Plunging rates mean that some funds are getting less in interest from their investments than it costs to run the fund. And investors who sought safety in money funds could face losses because of the funds' management costs.

The average money market mutual fund now yields just 0.94%, down from 4.16% a year ago, says iMoneyNet, which tracks the funds. Funds that buy only Treasury securities have seen their yields fall to an average 0.25%. Some 206 funds have yields of 0.09% or less, according to iMoneyNet.

Funds have few options. Many are already waiving expenses essentially, running at a loss. Funds that say in their prospectuses that they will invest only in Treasuries can't suddenly move money into other investments as a way to boost their returns.

By law, funds can't charge account fees, as banks do, for fund management. Instead, they must charge a percentage of the fund's assets.

A few funds have stopped taking new money.

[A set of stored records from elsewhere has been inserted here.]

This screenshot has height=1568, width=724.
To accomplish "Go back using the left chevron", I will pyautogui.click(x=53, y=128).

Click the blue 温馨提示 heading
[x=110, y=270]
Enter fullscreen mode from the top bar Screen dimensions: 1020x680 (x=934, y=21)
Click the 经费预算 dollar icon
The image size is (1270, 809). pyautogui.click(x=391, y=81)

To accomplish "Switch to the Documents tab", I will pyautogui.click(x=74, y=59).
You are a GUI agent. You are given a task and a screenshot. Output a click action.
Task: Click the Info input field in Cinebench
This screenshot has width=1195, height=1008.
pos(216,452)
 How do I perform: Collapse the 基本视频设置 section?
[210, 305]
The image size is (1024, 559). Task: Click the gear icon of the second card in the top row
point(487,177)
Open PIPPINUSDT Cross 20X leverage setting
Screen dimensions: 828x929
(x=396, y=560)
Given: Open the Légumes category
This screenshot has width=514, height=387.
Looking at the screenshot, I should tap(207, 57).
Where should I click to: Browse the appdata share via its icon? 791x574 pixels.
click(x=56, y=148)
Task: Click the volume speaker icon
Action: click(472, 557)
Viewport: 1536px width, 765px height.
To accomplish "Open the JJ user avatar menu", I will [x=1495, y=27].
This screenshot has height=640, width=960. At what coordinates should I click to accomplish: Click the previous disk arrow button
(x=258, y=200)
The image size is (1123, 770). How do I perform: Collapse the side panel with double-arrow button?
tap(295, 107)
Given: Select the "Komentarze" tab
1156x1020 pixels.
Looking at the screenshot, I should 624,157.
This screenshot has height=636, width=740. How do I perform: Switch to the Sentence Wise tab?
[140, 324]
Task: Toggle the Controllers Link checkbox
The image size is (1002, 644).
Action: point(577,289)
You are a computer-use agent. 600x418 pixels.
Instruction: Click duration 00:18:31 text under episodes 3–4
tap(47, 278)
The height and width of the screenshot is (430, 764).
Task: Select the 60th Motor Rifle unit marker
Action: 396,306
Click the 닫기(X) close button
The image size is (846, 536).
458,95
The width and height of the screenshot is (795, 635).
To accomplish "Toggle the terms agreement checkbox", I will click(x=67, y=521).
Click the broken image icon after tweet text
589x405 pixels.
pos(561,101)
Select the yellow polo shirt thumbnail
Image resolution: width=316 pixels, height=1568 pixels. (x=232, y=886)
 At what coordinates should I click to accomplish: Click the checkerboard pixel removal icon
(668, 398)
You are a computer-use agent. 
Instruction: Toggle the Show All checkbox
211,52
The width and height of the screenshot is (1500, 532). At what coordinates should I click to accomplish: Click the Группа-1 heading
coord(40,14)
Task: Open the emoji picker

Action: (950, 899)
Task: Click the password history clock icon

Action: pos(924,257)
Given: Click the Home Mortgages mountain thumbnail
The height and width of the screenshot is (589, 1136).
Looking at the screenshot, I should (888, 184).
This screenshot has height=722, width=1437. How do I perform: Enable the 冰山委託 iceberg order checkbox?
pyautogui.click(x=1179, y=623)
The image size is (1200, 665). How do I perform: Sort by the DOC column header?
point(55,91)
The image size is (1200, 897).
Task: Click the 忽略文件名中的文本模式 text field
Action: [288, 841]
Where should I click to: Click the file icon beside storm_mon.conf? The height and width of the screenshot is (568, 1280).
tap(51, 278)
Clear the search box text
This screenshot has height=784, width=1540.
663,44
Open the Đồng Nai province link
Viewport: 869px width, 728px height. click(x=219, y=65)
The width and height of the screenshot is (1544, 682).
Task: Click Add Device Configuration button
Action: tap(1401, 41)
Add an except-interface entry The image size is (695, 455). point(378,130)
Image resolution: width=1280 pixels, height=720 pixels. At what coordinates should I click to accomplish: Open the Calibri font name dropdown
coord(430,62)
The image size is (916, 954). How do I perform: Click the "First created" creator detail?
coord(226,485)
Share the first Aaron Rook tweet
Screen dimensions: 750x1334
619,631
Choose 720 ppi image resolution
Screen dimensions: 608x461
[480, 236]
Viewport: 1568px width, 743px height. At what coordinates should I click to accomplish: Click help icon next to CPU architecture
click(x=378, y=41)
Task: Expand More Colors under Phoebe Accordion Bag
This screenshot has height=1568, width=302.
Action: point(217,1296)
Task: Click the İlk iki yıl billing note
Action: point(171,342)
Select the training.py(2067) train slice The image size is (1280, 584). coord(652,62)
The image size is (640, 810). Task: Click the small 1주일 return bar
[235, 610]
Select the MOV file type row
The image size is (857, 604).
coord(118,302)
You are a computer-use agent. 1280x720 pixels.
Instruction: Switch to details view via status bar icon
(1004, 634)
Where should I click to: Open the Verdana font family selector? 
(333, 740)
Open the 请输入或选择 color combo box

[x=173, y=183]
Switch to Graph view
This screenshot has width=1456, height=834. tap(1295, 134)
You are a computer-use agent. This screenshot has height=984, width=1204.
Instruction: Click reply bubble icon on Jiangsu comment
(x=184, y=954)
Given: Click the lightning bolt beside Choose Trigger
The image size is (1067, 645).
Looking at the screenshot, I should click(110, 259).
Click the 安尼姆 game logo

For example, Evergreen 100% Treasury Money Market fund closed to new investors on Dec. 1, citing "current conditions in the Treasury markets."

Other funds may shut down entirely, returning money to investors and leaving the money fund business to large companies that can afford to use the funds as loss leaders.

Funds would likely slide to negative territory slowly in a period of weeks or months, says Peter Crane, editor of Crane Data. "It would not be with a bang, but a whimper," he says.

Funds that invest in other money market investments, such as commercial paper or jumbo bank CDs, have a bit more room before hitting zero. Vanguard Prime Money Market fund, one of the largest money funds, currently yields 2.51%.